Не знаю, сколько времени я наблюдал за этим красивым, беззвучным, холодным, бесстрастным, чуждым мне миром людей, но когда я захотел проследить, куда направляется одна миловидная девушка, мне надо было повернуть голову и... видение пропало, словно его и не было. Я очнулся на своей постели, немного взволнованный от увиденного. Какой мир мне показали? С какой целью?..»
С тех пор сны как способ контактов стал для Василия Мишина одним из весьма продуктивных каналов, через который он получил много интересной и поучительной информации.
Загадочный собеседник
Насколько разными бывают ситуации, приводящие к контакту, я убедился на примере моего знакомства с Валентиной Александровной Захаровой из небольшого городка на Черноморском побережье. От нее пришло письмо-отклик на какую-то из моих статей:
«Прочитала в газете о Ваших исследованиях и решила откликнуться. Но сначала представлюсь. По образованию я – филолог. Работала корреспондентом газеты, редактором книжного издательства, писала стихи и прозу. Мне сейчас 54 года. А когда мне было 35 лет, умер мой муж от рака легкого. Больше у меня никого не было, воспитывала сына одна. Сейчас ему 31 год, работает адвокатом. Мы переехали из Чебоксар в город на Черноморском побережье в 1996 году. Если бы я прочитала Вашу статью о контактах с неизвестным Космическим Разумом раньше, то подумала бы: «Даже среди ученых полно сумасшедших». Но со мной случилось такое, от чего я в корне изменила свои взгляды на жизнь...»
А далее следовало предложение: если, дескать, меня интересует ситуация с ее контактом, то она может рассказать об этом подробнее.
Выше я уже говорил, что этим явлением сейчас никого не удивишь. Более того, нынче исследователи-уфологи уже начинают открещиваться от контактантов, потому что в поставляемой ими информации порой столько нелепостей и всевозможных нестыковок, что поневоле пропадает интерес к погружению в дебри этих словоизвержений. Конечно, встречаются и весьма любопытные сообщения, но отыскивать среди словесной шелухи крупицы истины – занятие малопродуктивное, к тому же все равно не оставляет мысль: а не очередной ли это розыгрыш, не лапша ли, которую неизвестные контрагенты-собеседники охотно вешают нам на уши?
Нет, у меня уже не остается сомнений, что это не сами люди сочиняют, но кто и с какой целью рвется на связь – пока не ясно. Но что-то «там», в иных мирах, с контактами перемудрили... В конце концов, если людям, землянам, действительно желают сообщить нечто новое и важное, то хочется ожидать, что это будет делаться с серьезными намерениями и с пользой для человеческой цивилизации. Но нет, в игры с контактантами включились бог знает какие силы, и тут все разом перемешалось: правда и вымысел, важное и легкомысленное... И многие исследователи, повторяю, потеряли интерес к этой проблеме.

Элементы набора данных:
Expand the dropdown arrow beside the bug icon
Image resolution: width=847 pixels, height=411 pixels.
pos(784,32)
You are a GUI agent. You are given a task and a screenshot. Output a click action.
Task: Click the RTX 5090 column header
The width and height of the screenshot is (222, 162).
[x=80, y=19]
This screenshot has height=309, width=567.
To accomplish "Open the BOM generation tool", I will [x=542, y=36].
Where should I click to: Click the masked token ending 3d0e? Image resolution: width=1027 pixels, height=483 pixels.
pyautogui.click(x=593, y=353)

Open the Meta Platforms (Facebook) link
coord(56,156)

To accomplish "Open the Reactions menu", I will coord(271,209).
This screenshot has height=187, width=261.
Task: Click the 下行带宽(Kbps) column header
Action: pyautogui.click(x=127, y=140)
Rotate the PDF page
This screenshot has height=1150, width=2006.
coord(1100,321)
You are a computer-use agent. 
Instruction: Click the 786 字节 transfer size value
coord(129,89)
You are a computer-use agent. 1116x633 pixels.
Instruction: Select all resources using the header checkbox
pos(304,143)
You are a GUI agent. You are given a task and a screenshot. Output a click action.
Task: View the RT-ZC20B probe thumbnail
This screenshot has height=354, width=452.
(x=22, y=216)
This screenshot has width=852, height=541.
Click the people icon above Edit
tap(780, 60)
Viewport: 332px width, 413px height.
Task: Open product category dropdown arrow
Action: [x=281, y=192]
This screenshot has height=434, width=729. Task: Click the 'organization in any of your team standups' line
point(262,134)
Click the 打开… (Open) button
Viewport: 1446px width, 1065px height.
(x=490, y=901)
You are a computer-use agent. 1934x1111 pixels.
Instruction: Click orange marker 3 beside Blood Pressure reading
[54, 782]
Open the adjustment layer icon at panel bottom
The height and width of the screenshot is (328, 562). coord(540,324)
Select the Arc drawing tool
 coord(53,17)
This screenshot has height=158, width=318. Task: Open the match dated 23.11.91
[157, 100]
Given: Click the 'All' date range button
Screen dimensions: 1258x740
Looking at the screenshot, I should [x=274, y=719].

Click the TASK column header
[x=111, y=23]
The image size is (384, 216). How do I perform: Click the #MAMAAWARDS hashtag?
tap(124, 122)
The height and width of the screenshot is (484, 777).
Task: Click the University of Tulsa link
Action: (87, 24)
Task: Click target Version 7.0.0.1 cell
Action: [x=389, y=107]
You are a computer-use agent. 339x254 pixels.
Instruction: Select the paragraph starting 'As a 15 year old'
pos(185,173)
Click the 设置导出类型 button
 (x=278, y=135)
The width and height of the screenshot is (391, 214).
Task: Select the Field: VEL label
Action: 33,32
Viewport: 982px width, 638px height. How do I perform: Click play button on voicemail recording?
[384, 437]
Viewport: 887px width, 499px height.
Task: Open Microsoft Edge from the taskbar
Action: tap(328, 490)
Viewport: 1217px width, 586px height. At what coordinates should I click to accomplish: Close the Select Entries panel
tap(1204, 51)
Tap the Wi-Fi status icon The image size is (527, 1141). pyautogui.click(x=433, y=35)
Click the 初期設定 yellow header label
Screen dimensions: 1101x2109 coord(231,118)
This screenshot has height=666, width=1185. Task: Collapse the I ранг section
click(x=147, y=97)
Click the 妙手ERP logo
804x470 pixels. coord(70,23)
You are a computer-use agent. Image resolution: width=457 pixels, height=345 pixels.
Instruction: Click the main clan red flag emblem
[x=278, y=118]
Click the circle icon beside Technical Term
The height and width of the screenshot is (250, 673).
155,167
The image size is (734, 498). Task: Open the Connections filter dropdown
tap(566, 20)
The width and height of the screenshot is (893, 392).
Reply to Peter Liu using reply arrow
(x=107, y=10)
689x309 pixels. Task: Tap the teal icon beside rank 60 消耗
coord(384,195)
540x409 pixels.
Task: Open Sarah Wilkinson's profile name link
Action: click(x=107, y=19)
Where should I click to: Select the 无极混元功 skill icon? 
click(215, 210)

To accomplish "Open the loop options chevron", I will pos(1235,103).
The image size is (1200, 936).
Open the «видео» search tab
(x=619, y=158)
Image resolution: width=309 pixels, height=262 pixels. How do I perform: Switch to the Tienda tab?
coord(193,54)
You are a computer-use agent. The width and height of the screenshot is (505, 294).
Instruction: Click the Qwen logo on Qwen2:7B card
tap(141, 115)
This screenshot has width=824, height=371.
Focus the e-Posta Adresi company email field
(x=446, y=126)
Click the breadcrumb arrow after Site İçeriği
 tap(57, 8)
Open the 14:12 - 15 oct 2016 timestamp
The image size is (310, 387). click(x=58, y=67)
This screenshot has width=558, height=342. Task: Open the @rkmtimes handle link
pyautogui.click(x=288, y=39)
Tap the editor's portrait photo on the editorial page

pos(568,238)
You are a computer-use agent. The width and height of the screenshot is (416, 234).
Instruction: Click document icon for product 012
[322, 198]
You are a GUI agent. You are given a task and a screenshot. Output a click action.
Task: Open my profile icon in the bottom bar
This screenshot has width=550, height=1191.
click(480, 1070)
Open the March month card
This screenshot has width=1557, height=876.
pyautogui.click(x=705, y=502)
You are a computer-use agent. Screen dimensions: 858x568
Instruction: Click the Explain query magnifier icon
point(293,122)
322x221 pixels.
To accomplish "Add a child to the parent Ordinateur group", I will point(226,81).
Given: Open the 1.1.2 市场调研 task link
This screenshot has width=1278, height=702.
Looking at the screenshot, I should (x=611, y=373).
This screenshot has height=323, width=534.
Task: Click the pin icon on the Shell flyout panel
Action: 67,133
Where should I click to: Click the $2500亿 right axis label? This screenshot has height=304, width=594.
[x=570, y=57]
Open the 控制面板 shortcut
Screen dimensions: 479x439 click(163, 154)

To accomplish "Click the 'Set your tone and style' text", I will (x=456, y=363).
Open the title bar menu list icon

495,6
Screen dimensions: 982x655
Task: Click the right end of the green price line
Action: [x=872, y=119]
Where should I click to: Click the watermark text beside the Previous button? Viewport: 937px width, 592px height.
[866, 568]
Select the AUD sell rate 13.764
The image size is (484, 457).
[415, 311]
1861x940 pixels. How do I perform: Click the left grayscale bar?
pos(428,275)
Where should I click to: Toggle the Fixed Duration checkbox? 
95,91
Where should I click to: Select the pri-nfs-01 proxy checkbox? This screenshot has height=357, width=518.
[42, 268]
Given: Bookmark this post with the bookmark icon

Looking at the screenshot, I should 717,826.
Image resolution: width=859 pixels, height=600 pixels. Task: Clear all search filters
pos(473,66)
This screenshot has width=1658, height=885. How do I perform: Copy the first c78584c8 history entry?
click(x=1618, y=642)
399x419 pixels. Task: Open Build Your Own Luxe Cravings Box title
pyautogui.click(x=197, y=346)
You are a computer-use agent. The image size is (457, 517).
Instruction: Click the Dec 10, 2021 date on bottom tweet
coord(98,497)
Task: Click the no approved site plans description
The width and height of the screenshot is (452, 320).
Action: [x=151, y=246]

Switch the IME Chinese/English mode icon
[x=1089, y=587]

ЗАДАНИЯ
1. Из какого города Валентина Александровна Захарова переехала на Черноморское побережье, согласно фрагменту страницы?
2. Преобразуйте строки набора данных, начиная со строки, содержащей «Given: Open the 1.1.2 市场调研 task link», и заканчивая строкой, содержащей «Looking at the screenshot, I should 717,826.», включительно, в нумерованный список без пустых строк.
Фрагмент страницы и строки набора данных взяты из разных источников.

РЕШЕНИЯ ЗАДАЧ
1. Из Чебоксар.

2.
1. Given: Open the 1.1.2 市场调研 task link
2. This screenshot has width=1278, height=702.
3. Looking at the screenshot, I should (x=611, y=373).
4. This screenshot has height=323, width=534.
5. Task: Click the pin icon on the Shell flyout panel
6. Action: 67,133
7. Where should I click to: Click the $2500亿 right axis label? This screenshot has height=304, width=594.
8. [x=570, y=57]
9. Open the 控制面板 shortcut
10. Screen dimensions: 479x439 click(163, 154)
11. To accomplish "Click the 'Set your tone and style' text", I will (x=456, y=363).
12. Open the title bar menu list icon
13. 495,6
14. Screen dimensions: 982x655
15. Task: Click the right end of the green price line
16. Action: [x=872, y=119]
17. Where should I click to: Click the watermark text beside the Previous button? Viewport: 937px width, 592px height.
18. [866, 568]
19. Select the AUD sell rate 13.764
20. The image size is (484, 457).
21. [415, 311]
22. 1861x940 pixels. How do I perform: Click the left grayscale bar?
23. pos(428,275)
24. Where should I click to: Toggle the Fixed Duration checkbox? 
25. 95,91
26. Where should I click to: Select the pri-nfs-01 proxy checkbox? This screenshot has height=357, width=518.
27. [42, 268]
28. Given: Bookmark this post with the bookmark icon
29. Looking at the screenshot, I should 717,826.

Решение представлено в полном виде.